Maroc et Turquie, dont l’influence dans la région est ancienne, pourraient y subir la concurrence nouvelle de l’Iran, qui, depuis 2020 et les coups d’État au Mali, Burkina et Niger, multiplie les initiatives.
En octobre, Téhéran a signé plusieurs accords de coopération avec le Burkina Faso, notamment dans les domaines de l’énergie, de l’urbanisme, de l’enseignement supérieur, et de la construction.

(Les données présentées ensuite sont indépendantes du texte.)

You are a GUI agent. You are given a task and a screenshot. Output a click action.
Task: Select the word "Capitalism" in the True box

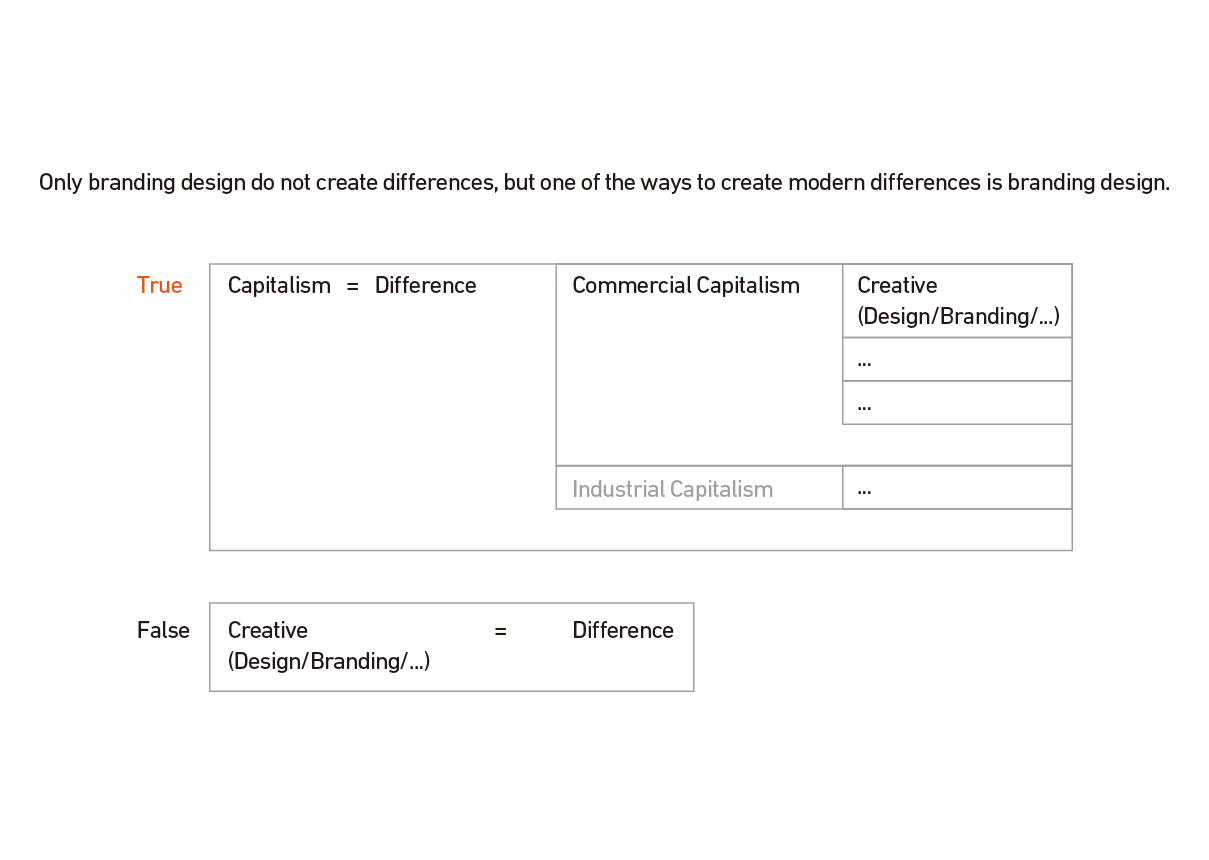pyautogui.click(x=279, y=286)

Téhéran, également producteur de drones de combat, a annoncé fin janvier la création de deux universités au Mali, en plus de la signature de divers accords de coopération.
La politique africaine de l’Iran est caractérisée par « un langage révolutionnaire, une logique tiers mondiste et anti-impérialiste », avec des « arguments diplomatiques évidents » pour des pays en rupture avec l’ex-puissance coloniale française, assure l’économiste Thierry Coville, spécialiste de l’Iran à l’Institut de relations internationales et stratégiques (Iris).
Mais, ajoute-t-il, « les Iraniens signent des dizaines d’accords et aucun ne marche. Ils n’ont pas les financements nécessaires pour soutenir des accords, ni pour concurrencer sérieusement la Turquie ou l’Arabie Saoudite ».
L’Iran, qui a augmenté sa production d’uranium enrichi à 60% selon l’Agence internationale de l’énergie atomique (AIEA), pourrait-elle, à terme, convoiter les réserves d’uranium du Niger exploitées jusqu’à présent par la société française Orano ? « C’est notre ressource, on peut la vendre à qui ont veut », affirme une source gouvernementale nigérienne.